I disagree with many here. You need to concentrate on making sure that your DD is never alone with your dog, certainly. But your dog is 'warning' your DD that she doesn't want the attention. You need to control their interaction. I don't think rehoming is warranted.

ineedalifelaundry Fri 19-Jun-09 11:38:15

No we don't have a cage and really don't have room for one. I'm going to have to keep the dog in kitchen/diner with a baby gate.

belgo Fri 19-Jun-09 11:43:48

Will the dog be able to jump over the baby gate? What if your dd puts her hands through the gate? I was once bitten by a dog when I put my hand on the gate, the dog jumped up and bite me from the other side.

BigusBumus Fri 19-Jun-09 11:44:08

I don't think a well-loved pet for the last 10 years should be re-homed! I think its just up to you Indeed to make sure both your baby and the dog are happy.

You can only do that by seperating them with a baby/puppy gate. Give the dog her own room (the kitchen / utility) to be peaceful in and section it off. When your baby sleeps, give your dog lots of special attention, as there could be a jealousy issue here too.

It can work fine, just not in the way you have it right now. Just put in some effort and it will be OK i'm sure.

pottycock Fri 19-Jun-09 11:44:50

You've got to keep them completely separate - dog in kitchen with baby gate or something similar. My dratted MIL's (old, docile, placid, friendly etc) dog bit my little DD a few months ago and I will not have them in the same room. The only time they are ever together is on walks. Dogs are very often territorial over beds so you need to keep dd away from her bed/food too. Not a pleasant situation to have to deal with but I would be keeping them completely separate from now on. It is absolutely not worth the risk.

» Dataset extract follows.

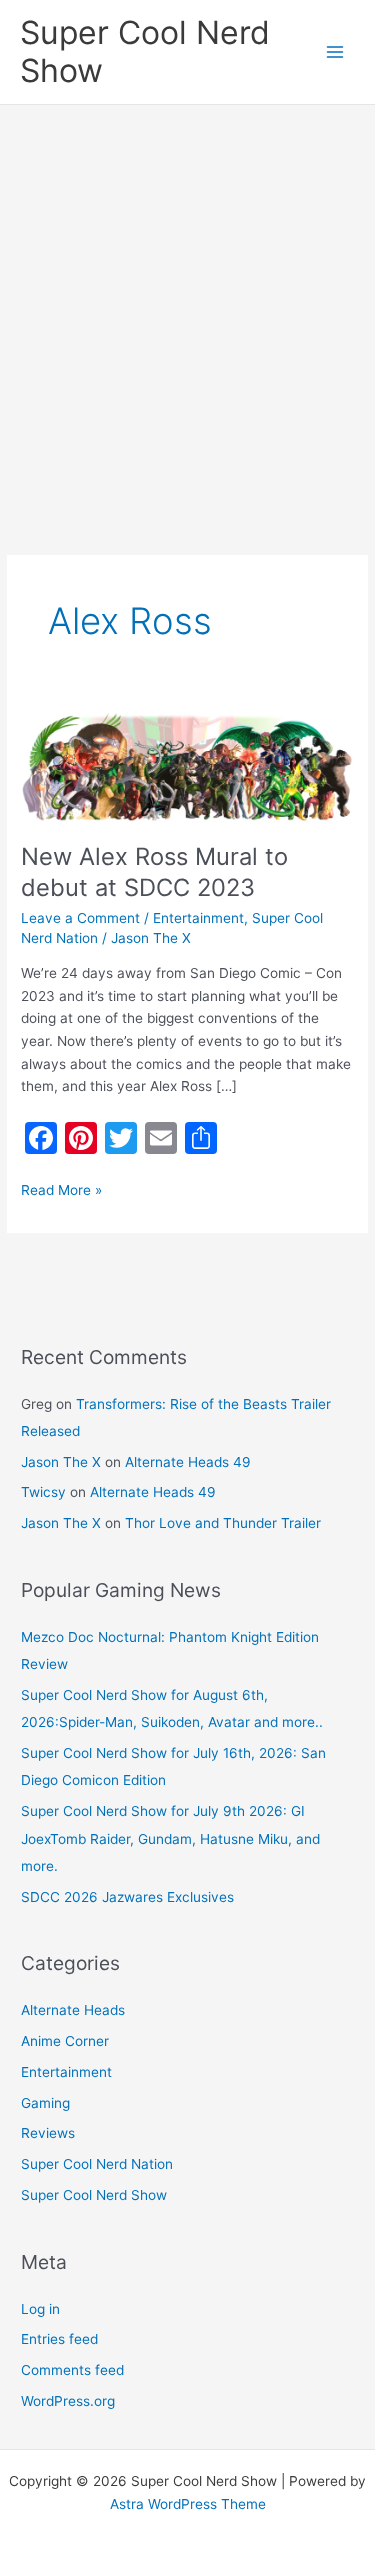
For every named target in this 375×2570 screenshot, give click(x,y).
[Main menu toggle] (335, 52)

heavenstobetsy Fri 19-Jun-09 11:45:08

You know the answer here OP - you say your dog has always been wary of kids, is nervous, highly strung and old. TBH she is never going to get used to your DC and whilst she has managed to restrain herself to two warnings they are just that - warnings that she will bite.

I would say that if you allow your child continued unrestricted contact with the dog she will get bitten so if you can't be meticulous about seperating them at all times when you aren't activley watching them (i.e. not just in the same room doing other stuff, actively supervising) then I am afraid the dog needs to be rehomed.

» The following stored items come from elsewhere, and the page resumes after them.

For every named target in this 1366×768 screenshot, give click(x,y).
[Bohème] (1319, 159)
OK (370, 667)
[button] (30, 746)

I know this is hard - I am a total dog lover and it would break my heart but it does sound like biting is inevitable if you don't take some kind of action

5inthebed Fri 19-Jun-09 11:47:17

I wouldn't rehome, but I would make sure I kept them seperate during the day when your DD is mobile. A babygate sounds like a good idea, maybe a mesh one though so that nothing can go between it.

Terrahawk Fri 19-Jun-09 15:11:19

I think in this case the dog is getting ready to bite. Rehome now. Probably an otherwise lovely dog who will make someone a great companion but at the end of the day it is a dog not a family member

Terrahawk Fri 19-Jun-09 15:13:32

Oh and Pottycock - did your MIL keep the dog then? Shocking

PavlovtheForgetfulCat Fri 19-Jun-09 15:17:52

Keep them completely seperate. Only allow interaction under close supervision. If you need to leave the room even for an instant, remove either the child, or the dog.